The transformation effects described above eventually lead to soil degradation through compaction, soil loss through erosion, leaching of nutrients due to lack of structure, acidification or alkalinization, and degradation is aggravated by burning of residues, excessive fertilization, salinization through irrigation in soils with salts, irrigation with wastewater and invasion of exotic species.

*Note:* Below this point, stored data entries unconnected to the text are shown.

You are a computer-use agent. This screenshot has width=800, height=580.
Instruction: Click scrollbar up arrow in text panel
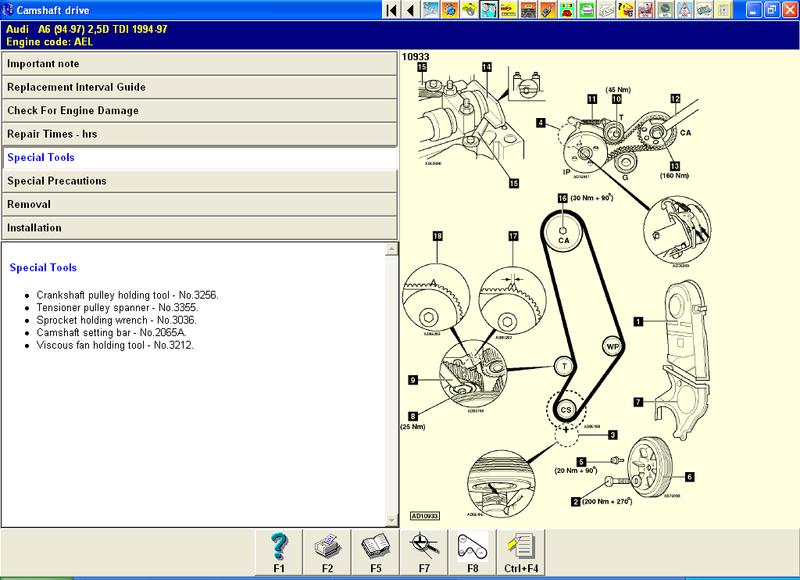391,249
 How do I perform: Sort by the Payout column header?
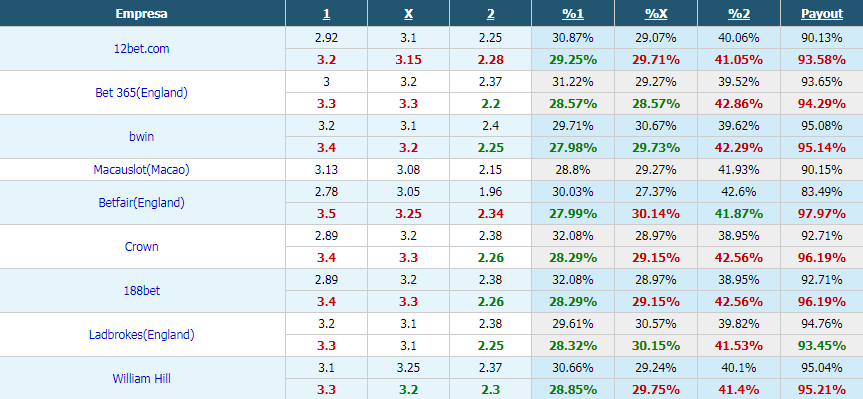(x=822, y=14)
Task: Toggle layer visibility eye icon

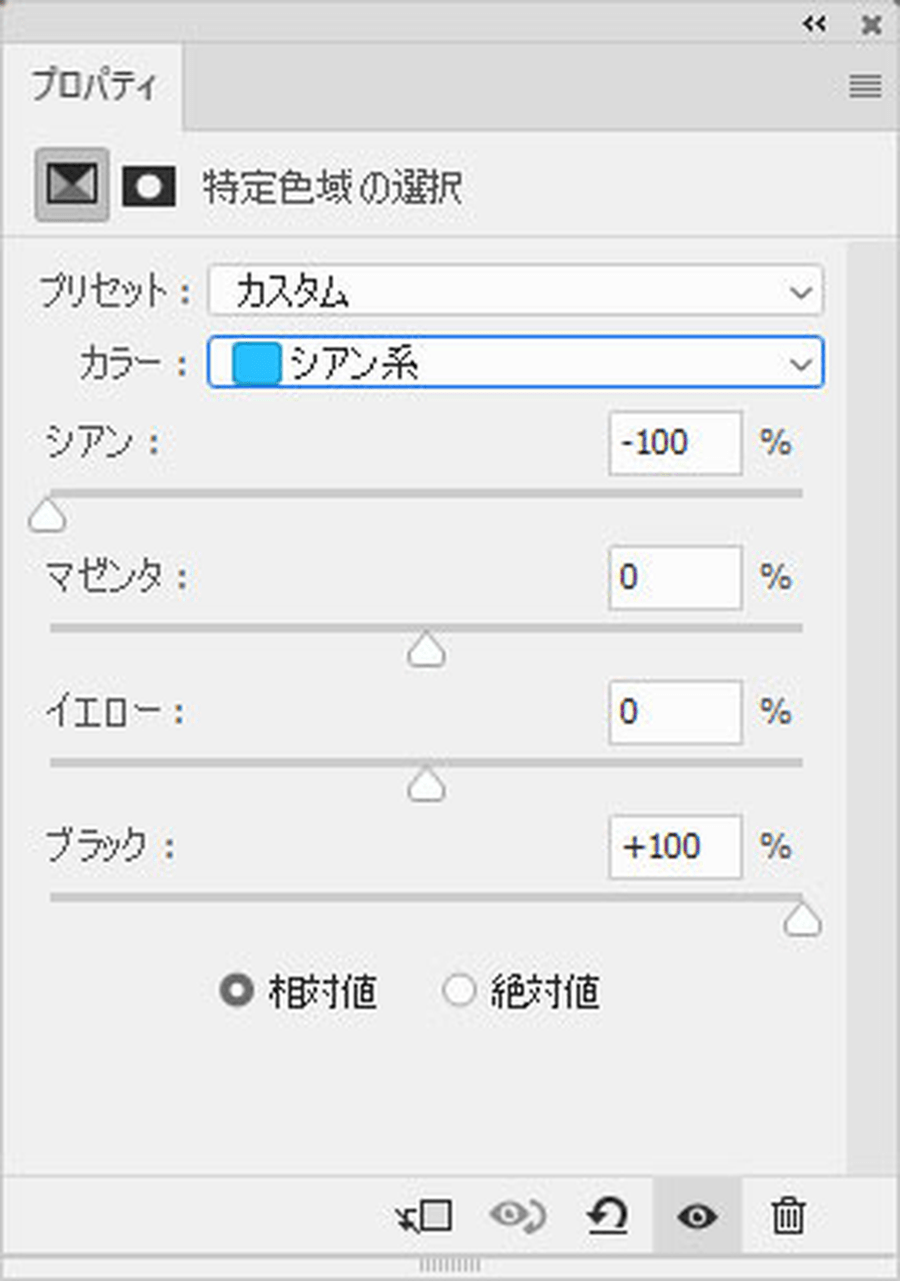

However, agriculture is not the only cause of soil degradation or loss: livestock farming can cause compaction or initiate severe erosion phenomena; soil sealing (permanent covering with impermeable materials, such as roads, buildings, sidewalks or squares) causes the death of soil organisms by making water, air and nutrients unavailable to them. In other cases, the decline in soil biodiversity can be linked to factors already mentioned above, including erosion, depletion of organic subject , salinization, contamination and compaction.
Soil biota has a great capacity to resist disturbances or changes (resilience), and a variable capacity to recover from these disturbances. But this capacity for recovery has limits, and if after a major disturbance the equilibrium is not restored, the soil can be considered lost.
Maintaining soil biodiversity
Soils that support natural, non-agricultural ecosystems generally have greater soil biodiversity. Agricultural soils that receive less chemical fertilizers and pesticides generally have greater soil biodiversity. Similarly, grazing systems that encourage plant diversity generally have higher biodiversity due to greater availability food resources from roots and leaf litter.
Crop management techniques that encourage the maintenance or increase of soil organicsubject also conserve soil stability and soil biodiversity. This can be achieved through the addition of organic subject or the maintenance of stubble, something that financial aid to the presence of an increased population of microbiota and animals, including earthworms.
Techniques from management, such as crop rotation and reduced tillage, increase the quantity and quality of organic subject available for soil organisms and develop a healthier environment for biodiversity to be maintained.